Recently all eMERGE cohorts have also undergone whole genome imputation. The details of these procedures are available in this issue of Frontiers in Genetics (Setia et al., 2014). Briefly, the imputation pipeline was implemented using IMPUTE2 program and the publicly available 1000-Genomes Project as the reference haplotype panel composed of 1092 samples (release version 2 from March 2012 of the 1000 Genomes Project Phase I, ftp://ftp-trace.ncbi.nih.gov/1000genomes/ftp/release/20110521) (Howie et al., 2011). The eMERGE imputed data provided to us were already filtered, i.e., imputed data with a threshold of 0.90 for the genotype posterior probability and with a IMPUTE2 info score > 0.7 (Howie et al., 2011). Principle component analysis (PCA) performed to identify outliers and hidden population structure using EIGENSTRAT (Price et al., 2006). The first two principle components explained most of the variance and were retained and used as covariates during the association analysis in order to adjust for population stratification. In addition, 14 outlier samples were removed. To illustrate the overall inflation rate a phenotype with sufficient number of cases and controls has been selected (autism) and the inflation of λ = 1.03 was obtained.

Next, from our prioritized SNP list mentioned above, 2481 variants were available. Five of these SNPs had a site-specific effect with either CCHMC or BCH (p < 10−5 for the difference between sites) and were removed from final analyses. For each phenotype, logistic regression was performed between cases and control adjusted for two principal components using PLINK (Purcell et al., 2007). To investigate whether either the phenotype or the genotype has an effect on the outcome variable, we perform phenotypic and genotypic conditional analyses, controlling for the effect of a specific SNP or phenotype. After pruning of highly correlated SNPs (r2 > 0.5), we used false discovery rate (FDR) methods to correct for multiple testing using the Benjamini–Hochberg procedure implemented in PLINK (Purcell et al., 2007). As a result of LD pruning 1828 independent variants were used for the purpose of FDR estimation. Q values correspond to the proportion of false positives among the results. Thus, Q values less than 0.05 signify less than 5% of false positives and are accepted as a measure of significance (FDR < 0.05) in this study. For any novel PheWAS findings, an adaptive permutation approach was performed using a sample randomization strategy in which case and control labels were permuted randomly (with up to 1,000,000 trials) in order to obtain empirical p values [PLINK (Purcell et al., 2007)]. We also report previous known effects that only produce suggestive findings in our study (0.05 < p < 0.001). Sample size and power calculations based on the size effect and risk allele frequency were estimated using QUANTO (Gauderman and Morrison, 2006).
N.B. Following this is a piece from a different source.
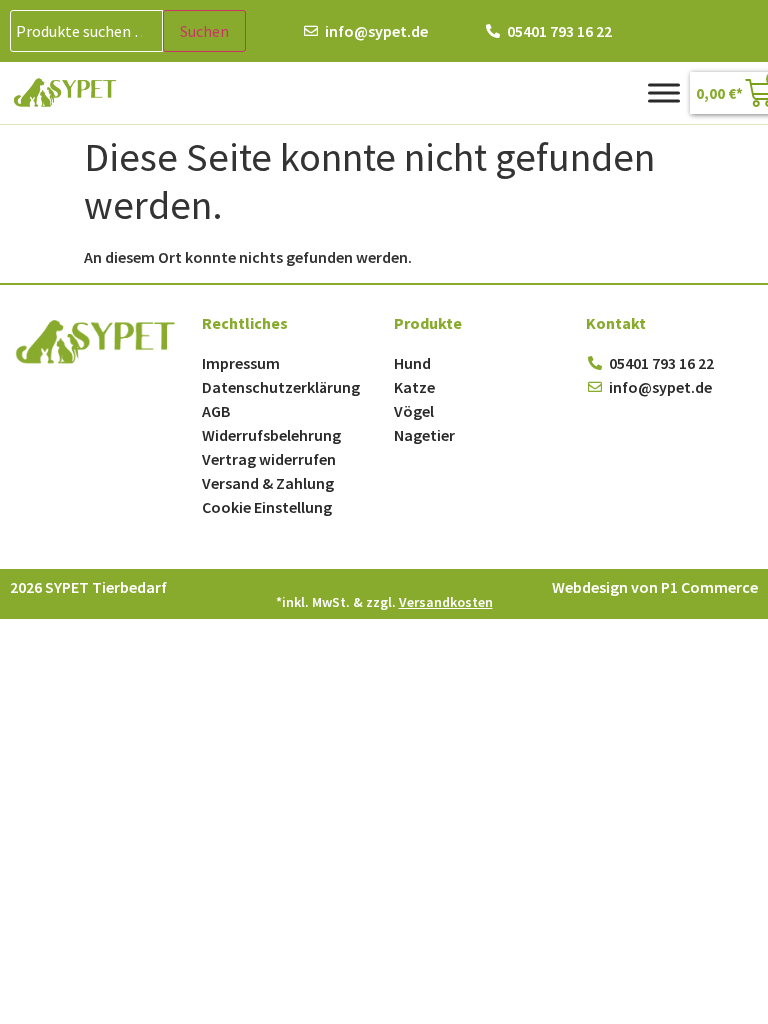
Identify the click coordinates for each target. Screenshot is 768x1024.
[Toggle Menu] (664, 92)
To graphically display results, LocusZoom was used (Pruim et al., 2010).

Phenotyping

A phenome-wide association analysis (PheWAS) was performed in which presence or absence of each PheWAS code [mapped from translated ICD-9 codes as per Carroll et al., 2014)] were considered as a binary phenotype. The per-patient ICD-9 codes were obtained from the i2b2 Research Patient Data Warehouse at CCHMC and BCH. Also, these PheWAS codes were used to define comparison control groups by excluding the PheWAS case- code and those closely related to them in the ICD-9 hierarchy. Control groups for Crohn's Disease (CD), for instance, excluded CD, ulcerative colitis, and several other related gastrointestinal complaints. Similarly, control groups for myocardial infarction excluded patients with myocardial infarctions, as well as angina and other evidence of ischemic heart disease. The current PheWAS map and PheWAS script written in R is available [http://phewascatalog.org, (Carroll et al., 2014)]. In this study, subgroups of European cases with more than 20 samples were selected for PheWAS association study (539 subgroups) and the available published SNPs that passed quality controls were evaluated. The case cohorts for the two phenotypes of Juvenile Idiopathic Arthritis (JIA) and Eosinophilic Esophagitis (EoE) have both been previously published as parts of larger phenotype specific studies (Rothenberg et al., 2010; Thompson et al., 2012; Hinks et al., 2013). The origin of all case records is presented in Table 1. In this study, Juvenile Onset Rheumatoid Arthritis (JRA) is identified by ICD-9 codes and designated as JRA; when the criteria for Juvenile Idiopathic Arthritis (JIA) were applied in the studies of others (Thompson et al., 2012), then this phenotype was referred to as JIA.

Results

In this study only European ancestry was included in the analysis to avoid potential bias induced by ancestry. The demographic distribution of the European ancestry population under study (Table 2) had 93,724 specific ICD-9 diagnostic codes representing 1402 distinct PheWAS code groups and 14 major disease concept paths. The frequencies of concept path hierarchy of the ontology (Figure 1) show the neuropsychiatric concept path as the most frequent and neoplastic and infection paths as the least frequent.

Table 2.

Replication of previous GWAS association results in CCHMC/BCH pediatric cohorts.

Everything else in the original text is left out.